Wednesday, December 05, 2007

Bali, the War on Poverty

Joining the Democratic Party with the JFK election, I was proud to be a Kennedy Liberal. The president stood for strength in foreign affairs and for patriotism. “Ask not what your country can do for you …” resounded in my soul, and “we shall pay any price, bear any burden, meet any hardship, support any friend, oppose any foe, in order to assure the survival and the success of liberty” made me proud to be an American. When John Kennedy was assassinated my friends and I were crushed. We were also worried about the unattractive Lyndon Johnson; would he take the country on the course mapped out by our hero?

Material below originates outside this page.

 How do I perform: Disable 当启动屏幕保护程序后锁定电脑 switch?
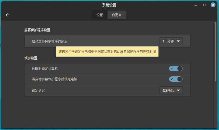pos(176,79)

We were surprised by Johnson’s leadership in the civil rights movement. But being of draft age we were horrified by the interminable Vietnam War. Why wouldn’t Johnson just bomb the hell out of Hanoi? A little nuke should have done the trick, as we know from General Jiap’s memoirs.

While losing the Vietnam War, Johnson’s bright guys began another war, the War on Poverty. Having set the colossal forces of government in action, the intellectual elites found it impossible to admit that they were losing and that their methods were actually making matters worse.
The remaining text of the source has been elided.